§ **WHAT THE EXERCISE ASKS**:
Using the records below, output the stretch that opens with the line containing "[Non] (1341, 799)" and closes with the line containing "Cliquez ici pour en savoir plus. (749, 811)", exactly and including both lines, with nothing more.

§ **SUPPLIED RECORDS**:
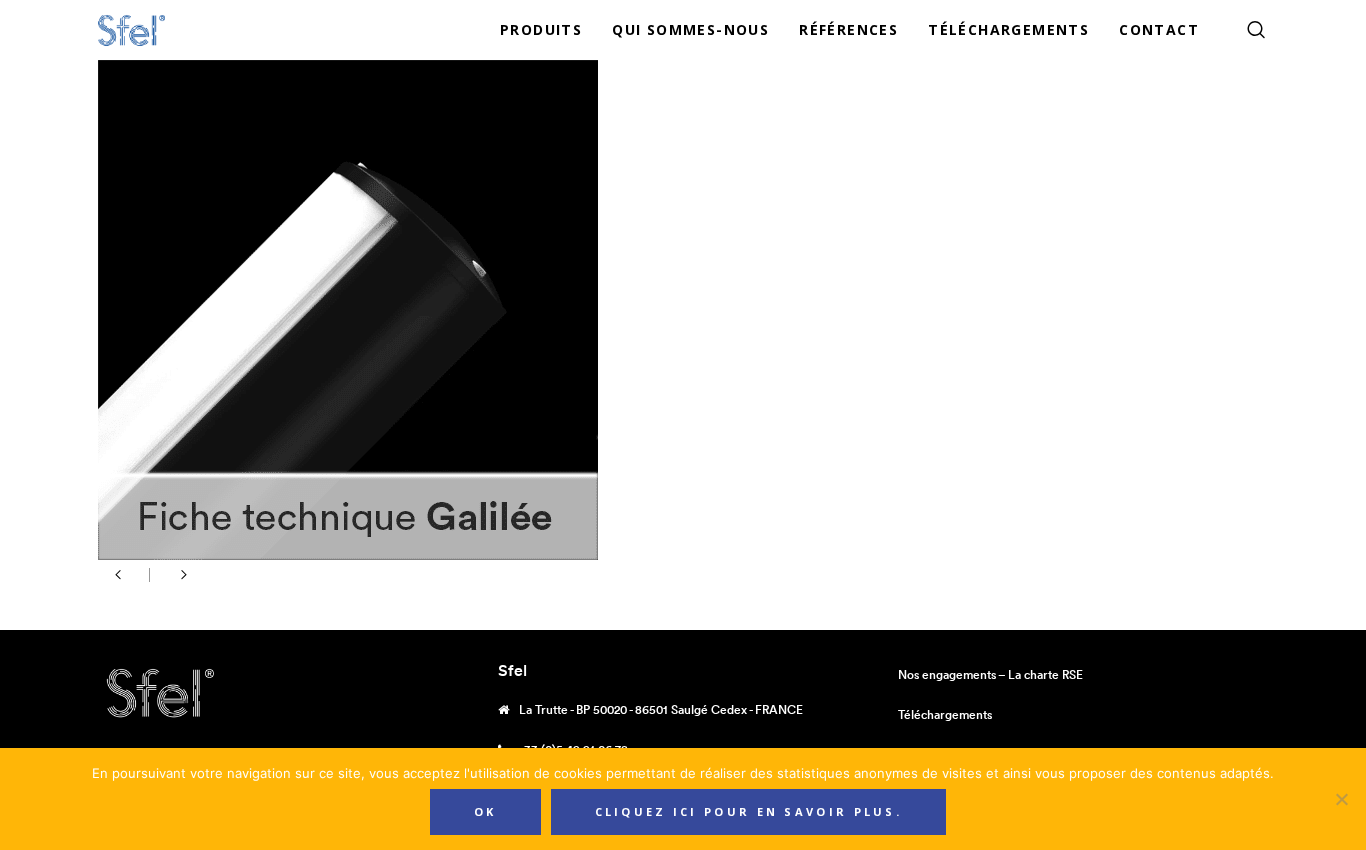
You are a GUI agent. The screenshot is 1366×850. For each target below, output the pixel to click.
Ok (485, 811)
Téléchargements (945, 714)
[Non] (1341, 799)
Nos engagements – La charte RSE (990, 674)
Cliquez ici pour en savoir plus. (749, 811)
---
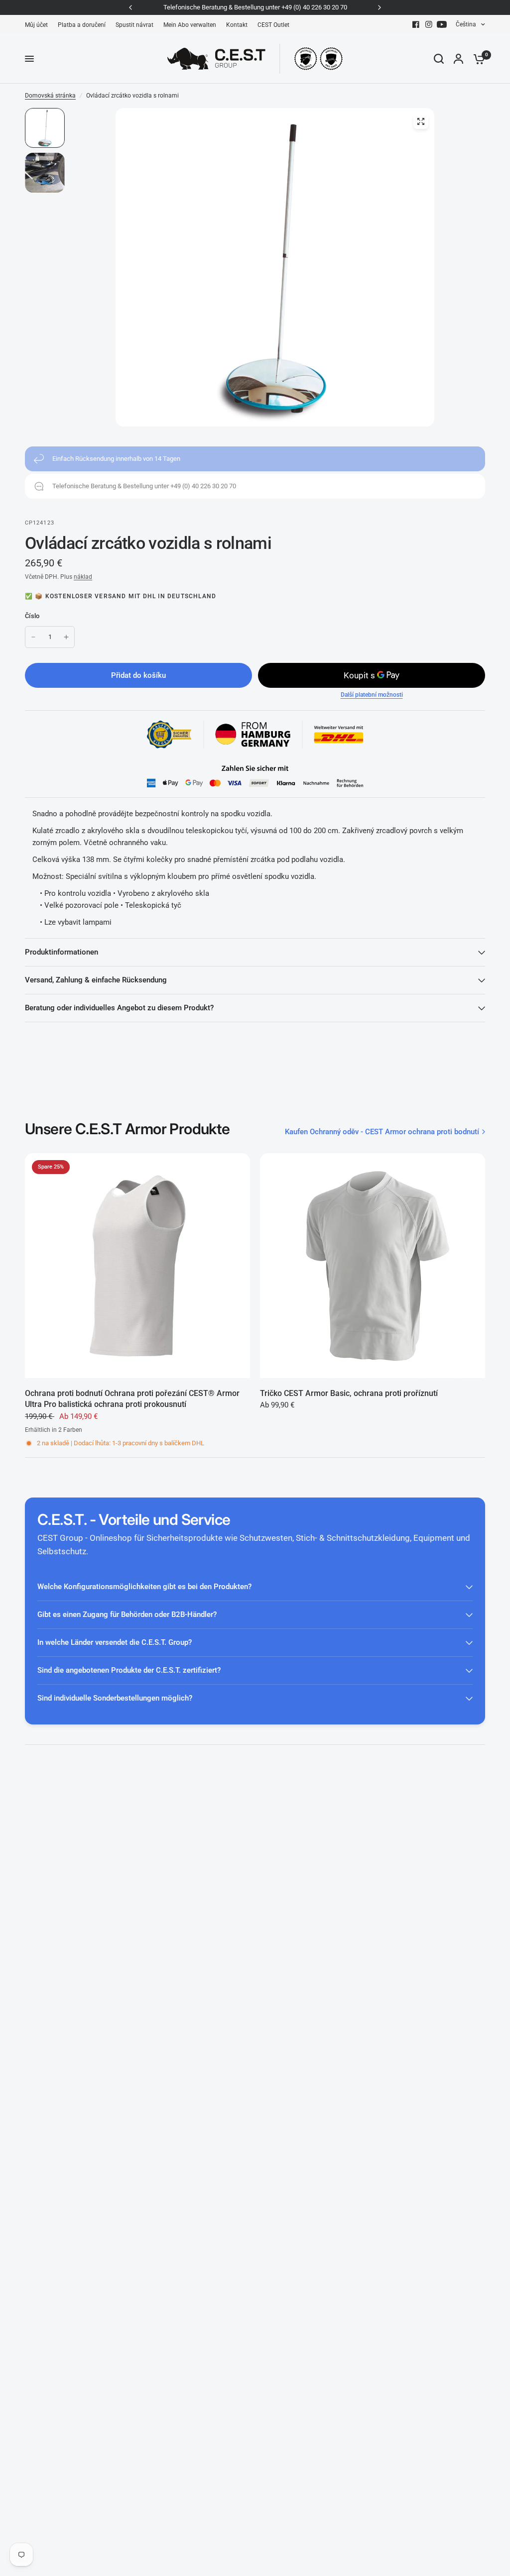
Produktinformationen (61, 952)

§ **RESPONSE TO THIS EXERCISE**:
[Non] (1341, 799)
Nos engagements – La charte RSE (990, 674)
Cliquez ici pour en savoir plus. (749, 811)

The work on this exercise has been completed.